A
masked Sunni Muslim gunman takes position with his weapon during
clashes
with Iraqi security forces outside the city of Falluja,
|
BAGHDAD (AP) — An instructor
teaching his militant recruits how to make car bombs accidentally set
off explosives in his demonstration Monday, killing 21 of them in a huge
blast that alerted authorities to the existence of the rural training
camp in an orchard north of Baghdad. Nearly two dozen people were
arrested, including wounded insurgents trying to hobble away from the
scene.
The fatal goof
by the al-Qaida breakaway group that dominates the Sunni insurgency in
Iraq happened on the same day that the speaker of the Iraqi parliament, a
prominent Sunni whom the militants consider a traitor, escaped unhurt
from a roadside bomb attack on his motorcade in the northern city of
Mosul.
Nevertheless, the
events underscored the determination of the insurgents to rebuild and
regain the strength they enjoyed in Iraq at the height of the war until
U.S.-backed Sunni tribesmen turned against them. The militants are
currently battling for control of mainly Sunni areas of western Iraq in a
key test of the Shiite-led government's ability to maintain security
more than two years after the withdrawal of U.S. troops.
While
the Iraqi army has been attacking insurgent training camps in the vast
desert of western Anbar province near the Syrian border, it is unusual
to find such a camp in the center of the country, just 95 kilometers (60
miles) north of the capital.
The
discovery shows that "the terrorist groups have made a strong comeback
in Iraq and that the security problems are far from over, and things are
heading from bad to worse," said Hamid al-Mutlaq, a member of the
parliament's security and defense committee.
The
militants belonged to a network now known as the Islamic State of Iraq
and the Levant, an extremist group that recently broke with al-Qaida.

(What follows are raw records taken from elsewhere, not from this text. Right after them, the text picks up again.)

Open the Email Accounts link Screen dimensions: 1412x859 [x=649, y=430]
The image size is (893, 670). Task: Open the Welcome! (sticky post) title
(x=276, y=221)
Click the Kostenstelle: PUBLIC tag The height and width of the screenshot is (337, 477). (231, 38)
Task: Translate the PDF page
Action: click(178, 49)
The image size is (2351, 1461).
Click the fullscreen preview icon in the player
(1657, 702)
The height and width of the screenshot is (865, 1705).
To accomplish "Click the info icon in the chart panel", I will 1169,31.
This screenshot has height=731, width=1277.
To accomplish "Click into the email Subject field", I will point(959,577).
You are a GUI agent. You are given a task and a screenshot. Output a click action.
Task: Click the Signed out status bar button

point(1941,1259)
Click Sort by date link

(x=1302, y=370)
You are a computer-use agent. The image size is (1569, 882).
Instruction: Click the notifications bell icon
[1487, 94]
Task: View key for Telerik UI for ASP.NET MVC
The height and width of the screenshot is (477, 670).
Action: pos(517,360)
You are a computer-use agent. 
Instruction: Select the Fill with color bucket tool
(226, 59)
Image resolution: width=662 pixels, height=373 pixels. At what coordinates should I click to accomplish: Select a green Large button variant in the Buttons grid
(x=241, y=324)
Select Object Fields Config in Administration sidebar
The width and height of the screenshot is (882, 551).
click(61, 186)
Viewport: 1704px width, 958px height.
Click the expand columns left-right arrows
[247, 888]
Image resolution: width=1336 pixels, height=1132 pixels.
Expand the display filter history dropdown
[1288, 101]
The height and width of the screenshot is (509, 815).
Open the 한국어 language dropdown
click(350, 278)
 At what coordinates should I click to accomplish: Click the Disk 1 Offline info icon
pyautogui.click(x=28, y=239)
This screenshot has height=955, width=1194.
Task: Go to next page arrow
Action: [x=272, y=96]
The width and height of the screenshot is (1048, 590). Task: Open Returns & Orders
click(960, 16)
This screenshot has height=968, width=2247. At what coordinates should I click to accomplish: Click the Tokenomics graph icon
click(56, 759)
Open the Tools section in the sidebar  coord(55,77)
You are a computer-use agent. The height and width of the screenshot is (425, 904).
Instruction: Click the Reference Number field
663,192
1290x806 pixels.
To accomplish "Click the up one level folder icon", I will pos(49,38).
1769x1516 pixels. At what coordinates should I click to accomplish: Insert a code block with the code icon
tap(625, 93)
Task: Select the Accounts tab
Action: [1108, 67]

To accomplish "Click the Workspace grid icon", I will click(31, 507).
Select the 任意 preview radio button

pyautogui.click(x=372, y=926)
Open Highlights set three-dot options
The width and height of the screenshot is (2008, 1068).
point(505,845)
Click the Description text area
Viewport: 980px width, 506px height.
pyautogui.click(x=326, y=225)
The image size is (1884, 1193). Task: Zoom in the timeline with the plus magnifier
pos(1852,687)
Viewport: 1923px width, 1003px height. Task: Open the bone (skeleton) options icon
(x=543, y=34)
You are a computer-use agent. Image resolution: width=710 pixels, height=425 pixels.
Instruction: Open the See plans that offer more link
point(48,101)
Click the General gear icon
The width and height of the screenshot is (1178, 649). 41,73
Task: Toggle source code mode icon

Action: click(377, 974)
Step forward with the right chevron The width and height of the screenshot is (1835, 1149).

The ISIL, emboldened by fellow fighters' gains in the Syrian civil war,
has tried to position itself as the champion of Iraqi Sunnis angry at
the government over what they see as efforts to marginalize them.
Car
bombs are one of the deadliest weapons used by this group, with
coordinated waves of explosions regularly leaving scores dead in Baghdad
and elsewhere across the country. The bombs are sometimes assembled in
farm compounds where militants can gather without being spotted, or in
car workshops in industrial areas.
The
explosion Monday took place at a camp tucked away in an orchard in the
village of al-Jalam, a farming area that has been a stronghold of
al-Qaida close to the Sunni city of Samarra. According to a police
officer, an army official and a hospital official, all of whom spoke on
condition of anonymity for security reasons, the events unfolded as
follows.
The militants were
attending a lesson on making car bombs and explosive belts when a glitch
set off one of the devices during the car bomb part of the
demonstration. Security forces rushed to the area after hearing the
thunderous blast and arrested 12 wounded militants along with another 10
trying to flee.
Authorities
searched two houses and a garage in the orchard, finding seven car bombs
as well as several explosive belts and roadside bombs. The cars did not
have license plates. Bomb experts then started the work of defusing the
devices.
Later Monday, a bomb
exploded near a cafe in western Baghdad shortly after nightfall,
killing three people and wounding 11 others, according to police and
medical officials who all spoke on condition of anonymity because they
were not authorized to speak to media.